FAMILY OF INDIGENOUS FARMWORKERS CHARGES GIUMARRA VINEYARDS WITH ILLEGAL SEXUAL HARASSMENT AND RACIAL DISCRIMINATION
Family Allegedly Fired and Evicted from Housing for Resisting Sexual Harassment and Discrimination in the Workplace and Reporting it to a Company Supervisor
THERMAL, CA – A family of four local farmworkers charge that Giumarra Vineyards Corporation—one of the largest producers of table grapes in the nation–created a hostile work environment for the family based on their indigenous Purépecha identity, subjected a teenager to harassment and discrimination based on her sex, and fired and evicted the entire family from their home when they collectively complained to a supervisor to have the harassment and discrimination stopped.
All of the workers are members of indigenous groups native to regions of Mexico–minorities even within the immigrant farmworker community in the United States.

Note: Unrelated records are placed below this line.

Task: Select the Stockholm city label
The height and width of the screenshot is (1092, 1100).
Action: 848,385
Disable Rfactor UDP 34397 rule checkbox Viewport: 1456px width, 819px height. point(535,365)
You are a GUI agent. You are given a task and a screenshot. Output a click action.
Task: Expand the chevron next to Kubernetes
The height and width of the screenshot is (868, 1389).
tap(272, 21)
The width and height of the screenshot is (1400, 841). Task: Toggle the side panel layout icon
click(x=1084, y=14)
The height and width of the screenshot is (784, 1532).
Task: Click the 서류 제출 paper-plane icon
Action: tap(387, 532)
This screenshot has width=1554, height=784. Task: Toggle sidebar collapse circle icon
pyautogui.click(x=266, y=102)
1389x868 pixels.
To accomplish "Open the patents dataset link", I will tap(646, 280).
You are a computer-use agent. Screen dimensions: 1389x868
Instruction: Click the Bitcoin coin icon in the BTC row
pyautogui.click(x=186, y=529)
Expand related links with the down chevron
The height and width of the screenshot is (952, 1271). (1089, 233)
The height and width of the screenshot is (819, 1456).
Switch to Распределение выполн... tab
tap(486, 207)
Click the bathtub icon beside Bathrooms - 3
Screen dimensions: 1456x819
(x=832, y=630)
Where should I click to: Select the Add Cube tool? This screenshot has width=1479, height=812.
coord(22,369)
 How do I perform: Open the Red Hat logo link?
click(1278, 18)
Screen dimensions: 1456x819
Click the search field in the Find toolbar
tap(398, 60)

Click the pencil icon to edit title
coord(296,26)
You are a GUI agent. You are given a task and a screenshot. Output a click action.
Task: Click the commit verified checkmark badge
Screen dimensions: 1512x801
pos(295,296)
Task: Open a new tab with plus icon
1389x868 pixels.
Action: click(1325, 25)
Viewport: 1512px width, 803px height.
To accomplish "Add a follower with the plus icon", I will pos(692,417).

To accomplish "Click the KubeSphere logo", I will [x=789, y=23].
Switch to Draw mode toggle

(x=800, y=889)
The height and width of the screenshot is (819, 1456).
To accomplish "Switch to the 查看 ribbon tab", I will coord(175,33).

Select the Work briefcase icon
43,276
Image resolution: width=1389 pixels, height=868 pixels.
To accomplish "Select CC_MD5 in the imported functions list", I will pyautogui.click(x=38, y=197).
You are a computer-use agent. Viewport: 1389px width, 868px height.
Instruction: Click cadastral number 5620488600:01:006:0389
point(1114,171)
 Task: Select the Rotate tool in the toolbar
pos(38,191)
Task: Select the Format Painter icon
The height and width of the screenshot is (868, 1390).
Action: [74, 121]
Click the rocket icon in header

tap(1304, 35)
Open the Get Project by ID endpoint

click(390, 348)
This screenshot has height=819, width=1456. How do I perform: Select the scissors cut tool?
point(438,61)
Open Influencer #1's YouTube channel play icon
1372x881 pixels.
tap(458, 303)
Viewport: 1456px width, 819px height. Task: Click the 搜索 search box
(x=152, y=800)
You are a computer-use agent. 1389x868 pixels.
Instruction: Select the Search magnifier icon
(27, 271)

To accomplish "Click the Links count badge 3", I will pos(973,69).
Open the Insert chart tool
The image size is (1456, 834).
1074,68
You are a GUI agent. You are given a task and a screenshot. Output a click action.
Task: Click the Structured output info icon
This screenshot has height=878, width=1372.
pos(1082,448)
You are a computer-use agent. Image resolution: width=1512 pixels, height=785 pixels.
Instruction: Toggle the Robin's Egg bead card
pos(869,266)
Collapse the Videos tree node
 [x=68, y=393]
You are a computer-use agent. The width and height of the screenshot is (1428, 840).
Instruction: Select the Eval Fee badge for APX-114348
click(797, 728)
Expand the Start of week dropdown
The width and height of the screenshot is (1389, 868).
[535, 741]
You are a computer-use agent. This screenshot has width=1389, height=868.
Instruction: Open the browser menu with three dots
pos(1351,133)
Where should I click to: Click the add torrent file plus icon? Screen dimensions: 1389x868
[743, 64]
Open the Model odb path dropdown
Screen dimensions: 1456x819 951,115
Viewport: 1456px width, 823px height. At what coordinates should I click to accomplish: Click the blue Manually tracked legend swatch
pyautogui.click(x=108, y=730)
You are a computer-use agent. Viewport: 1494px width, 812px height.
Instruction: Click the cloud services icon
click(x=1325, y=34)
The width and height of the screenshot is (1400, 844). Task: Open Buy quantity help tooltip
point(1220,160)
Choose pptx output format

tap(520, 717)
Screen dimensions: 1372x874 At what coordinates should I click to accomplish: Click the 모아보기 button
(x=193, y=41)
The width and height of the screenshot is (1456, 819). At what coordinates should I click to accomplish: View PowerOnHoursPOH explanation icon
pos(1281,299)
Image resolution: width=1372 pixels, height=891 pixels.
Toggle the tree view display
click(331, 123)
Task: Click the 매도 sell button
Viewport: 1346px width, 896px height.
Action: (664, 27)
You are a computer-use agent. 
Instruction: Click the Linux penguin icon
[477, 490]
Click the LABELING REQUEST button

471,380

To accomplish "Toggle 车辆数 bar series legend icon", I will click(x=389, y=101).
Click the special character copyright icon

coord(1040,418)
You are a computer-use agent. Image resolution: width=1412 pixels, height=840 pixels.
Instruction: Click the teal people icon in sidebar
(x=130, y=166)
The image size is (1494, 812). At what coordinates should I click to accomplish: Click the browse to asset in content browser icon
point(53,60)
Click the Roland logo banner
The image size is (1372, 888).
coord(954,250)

The workers are also residents of the notorious Coachella Valley mobile home park known as Duroville.
The family’s proposed intervention complaint, filed for consideration in the Federal District Court of the Eastern Division of California (EEOC v. Giumarra Vineyards Corporation, et al, Case No. 1:09-cv-02255), alleges pervasive and intolerably abusive conduct and language perpetrated by Giumarra supervisors against indigenous crewmembers, including the family, which created a hostile work environment. Supervisors and foreman allegedly subjected indigenous workers to unequal punishments and treated them with offensive and abusive language on a continual basis. The complaint also details sexual harassment and discrimination perpetrated against one of the complainants who at the time was only seventeen years old, as well as retaliatory action taken by a Supervisor, who fired the entire family and evicted them from their employer-provided housing unit when they collectively approached her to ask that she prohibit the perpetrator from further harassing and discriminating against their sister / daughter.
Megan Beaman Carlson of California Rural Legal Assistance, Inc. (CRLA) and Mario Martinez of Marcos Camacho Law Corporation together represent the four plaintiffs.
CRLA community worker Fausto Sanchez, who works with indigenous immigrant farmworkers in the Arvin/Lamont area, many of whom work for Giumarra Vineyards, noted: “Indigenous farmworkers are particularly vulnerable to abuse in the workplace because of the racism that still exists from non-indigenous co-workers and supervisors, cultural tendencies to distrust public and governmental agencies, resistance to speak up or seek help due to language barriers, and a hesitance to speak in detail about sensitive issues such as sexual harassment even within their own communities.”
CRLA community worker Emanuel Benitez said, “These four workers displayed and continue to display exemplary strength and courage in exercising their rights to resist and report harassment in their workplace, particularly given their cultural resistance to doing so. Giumarra must be held accountable for its blatant disregard of those rights and the damages that they have suffered, so that all workers can trust that our justice system will not tolerate such abuse of our hardest-working community members.”
Federal and state law prohibits behavior that creates a severe and pervasive hostile environment for employees on the basis of sex, indigenous status, or other protected categories such as race or national origin. The law further prohibits treating any employee differently based on these categories, and retaliation based on an expression of one’s rights to equal treatment in the workplace.